### Untersuchter Text
Klare Statements zu vielen aktuellen Fragen prägten
Vogels Rede. So wandte er sich gleich zu Beginn gegen die
Versuche, die Apotheker zum Objekt einer Drogenpolitik zu
machen. "Hasch aus der Apotheke" sei
abzulehnen, denn zuerst müßten sich Gesellschaft und
Politik entscheiden, ob Suchtbekämpfung mit Suchtmitteln
in Deutschland möglich sein soll. Erst dann könne man
über das "Wie" der Verteilung reden.
Angesichts der besonders in Bayern dringenden Probleme
mit der Substitution mit Dihydrocodein erneuerte er seine
Forderung, diesen Stoff der
Betäubungsmittel-Verschreibungsverordnung zu
unterstellen.

Einträge aus einer Sammlung:

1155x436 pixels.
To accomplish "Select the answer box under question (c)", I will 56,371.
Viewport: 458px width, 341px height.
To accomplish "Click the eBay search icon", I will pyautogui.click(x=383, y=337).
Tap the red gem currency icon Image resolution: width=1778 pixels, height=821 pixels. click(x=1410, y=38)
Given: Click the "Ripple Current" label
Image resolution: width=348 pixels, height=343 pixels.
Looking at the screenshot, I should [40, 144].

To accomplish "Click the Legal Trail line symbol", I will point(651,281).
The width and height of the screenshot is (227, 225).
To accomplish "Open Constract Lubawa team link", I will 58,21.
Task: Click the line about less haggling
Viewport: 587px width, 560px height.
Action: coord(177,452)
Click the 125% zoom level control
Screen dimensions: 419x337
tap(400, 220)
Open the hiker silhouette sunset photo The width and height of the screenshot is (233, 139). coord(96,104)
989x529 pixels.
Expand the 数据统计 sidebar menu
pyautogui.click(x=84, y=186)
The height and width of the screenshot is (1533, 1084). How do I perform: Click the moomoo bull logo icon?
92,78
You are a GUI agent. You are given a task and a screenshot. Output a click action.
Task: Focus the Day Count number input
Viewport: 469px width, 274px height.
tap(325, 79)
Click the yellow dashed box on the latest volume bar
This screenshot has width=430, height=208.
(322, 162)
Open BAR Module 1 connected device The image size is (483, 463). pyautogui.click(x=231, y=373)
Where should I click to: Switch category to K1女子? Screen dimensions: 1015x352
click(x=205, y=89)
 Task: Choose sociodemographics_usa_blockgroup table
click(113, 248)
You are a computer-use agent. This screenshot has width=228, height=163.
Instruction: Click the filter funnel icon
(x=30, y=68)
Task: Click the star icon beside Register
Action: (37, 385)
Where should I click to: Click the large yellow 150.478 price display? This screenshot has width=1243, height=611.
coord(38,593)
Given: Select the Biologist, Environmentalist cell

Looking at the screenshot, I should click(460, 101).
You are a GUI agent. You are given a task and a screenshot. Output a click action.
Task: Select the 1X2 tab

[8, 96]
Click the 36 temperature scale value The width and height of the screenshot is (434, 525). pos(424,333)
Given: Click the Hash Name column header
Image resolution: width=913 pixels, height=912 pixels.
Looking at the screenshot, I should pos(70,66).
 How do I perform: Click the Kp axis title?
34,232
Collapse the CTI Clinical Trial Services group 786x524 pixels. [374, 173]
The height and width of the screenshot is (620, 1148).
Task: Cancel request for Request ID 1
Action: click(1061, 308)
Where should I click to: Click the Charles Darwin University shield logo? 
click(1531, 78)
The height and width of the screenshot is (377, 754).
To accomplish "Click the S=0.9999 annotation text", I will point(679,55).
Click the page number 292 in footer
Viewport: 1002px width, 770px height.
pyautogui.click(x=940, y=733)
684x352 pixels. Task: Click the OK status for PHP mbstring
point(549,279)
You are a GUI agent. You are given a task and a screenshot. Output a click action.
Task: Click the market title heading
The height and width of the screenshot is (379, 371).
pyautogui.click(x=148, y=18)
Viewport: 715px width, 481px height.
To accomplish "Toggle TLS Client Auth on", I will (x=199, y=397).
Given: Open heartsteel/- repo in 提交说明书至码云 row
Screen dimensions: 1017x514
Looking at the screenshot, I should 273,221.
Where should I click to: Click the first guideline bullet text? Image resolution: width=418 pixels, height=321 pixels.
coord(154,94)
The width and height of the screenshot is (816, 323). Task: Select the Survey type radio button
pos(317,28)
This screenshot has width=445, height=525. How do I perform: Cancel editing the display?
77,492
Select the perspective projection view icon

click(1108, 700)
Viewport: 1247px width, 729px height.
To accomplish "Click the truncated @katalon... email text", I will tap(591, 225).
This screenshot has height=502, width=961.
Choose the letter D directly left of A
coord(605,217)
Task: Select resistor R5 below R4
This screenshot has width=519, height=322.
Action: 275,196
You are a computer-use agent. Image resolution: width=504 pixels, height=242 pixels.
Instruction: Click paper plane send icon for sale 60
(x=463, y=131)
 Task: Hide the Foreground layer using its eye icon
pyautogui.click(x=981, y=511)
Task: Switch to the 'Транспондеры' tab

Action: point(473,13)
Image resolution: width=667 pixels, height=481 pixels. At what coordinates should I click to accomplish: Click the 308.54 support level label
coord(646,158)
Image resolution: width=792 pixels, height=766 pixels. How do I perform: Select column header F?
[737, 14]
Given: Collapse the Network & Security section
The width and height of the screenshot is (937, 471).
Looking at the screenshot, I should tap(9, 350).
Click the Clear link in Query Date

### Ihre Aufgabe
Geben Sie den Text über Vogels Rede vollständig und wortgetreu wieder.

### Ergebnis der Übung
Klare Statements zu vielen aktuellen Fragen prägten
Vogels Rede. So wandte er sich gleich zu Beginn gegen die
Versuche, die Apotheker zum Objekt einer Drogenpolitik zu
machen. "Hasch aus der Apotheke" sei
abzulehnen, denn zuerst müßten sich Gesellschaft und
Politik entscheiden, ob Suchtbekämpfung mit Suchtmitteln
in Deutschland möglich sein soll. Erst dann könne man
über das "Wie" der Verteilung reden.
Angesichts der besonders in Bayern dringenden Probleme
mit der Substitution mit Dihydrocodein erneuerte er seine
Forderung, diesen Stoff der
Betäubungsmittel-Verschreibungsverordnung zu
unterstellen.